### Goal of the exercise:
Reproduce word for word the listing lines beginning with the one containing "You are a GUI" and ending after the one containing "Image resolution: width=800".

+++ Records to use +++

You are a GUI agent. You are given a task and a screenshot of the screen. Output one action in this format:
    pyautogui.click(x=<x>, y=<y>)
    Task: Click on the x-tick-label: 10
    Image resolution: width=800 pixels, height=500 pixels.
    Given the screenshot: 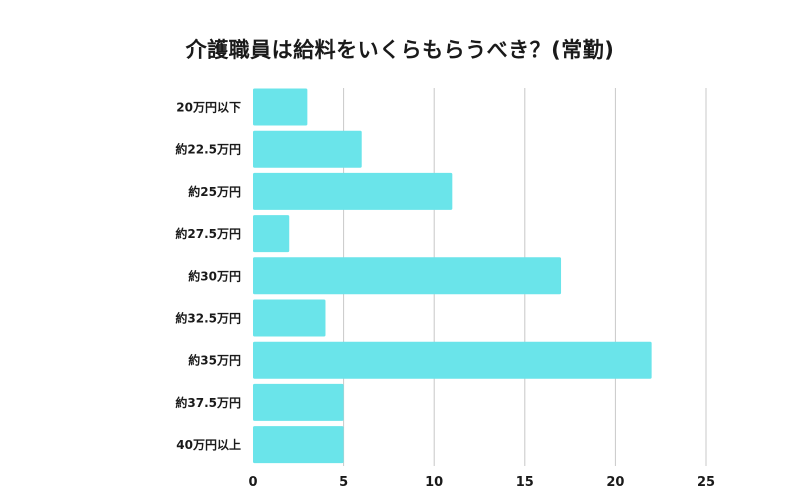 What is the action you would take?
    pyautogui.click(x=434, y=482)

+++
+++ Records to use +++

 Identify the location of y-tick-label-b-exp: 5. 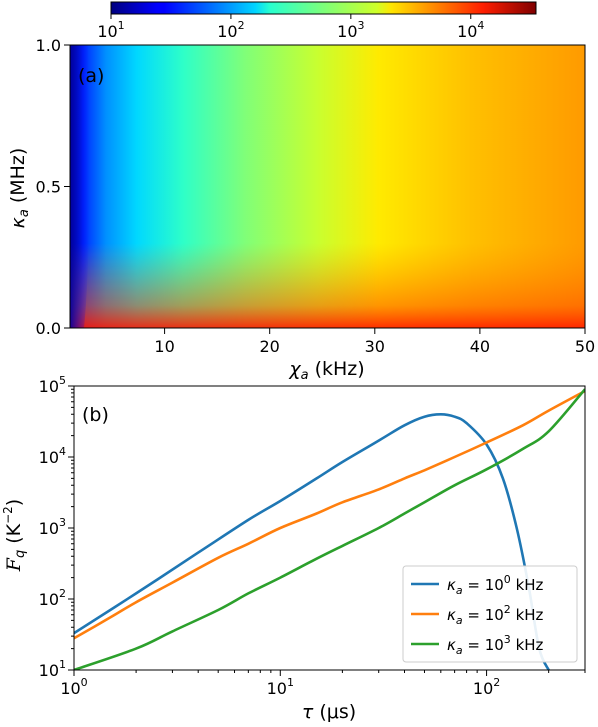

+++

### Solution for this exercise:
You are a GUI agent. You are given a task and a screenshot of the screen. Output one action in this format:
    pyautogui.click(x=<x>, y=<y>)
    Task: Click on the x-tick-label: 10
    Image resolution: width=800 pixels, height=500 pixels.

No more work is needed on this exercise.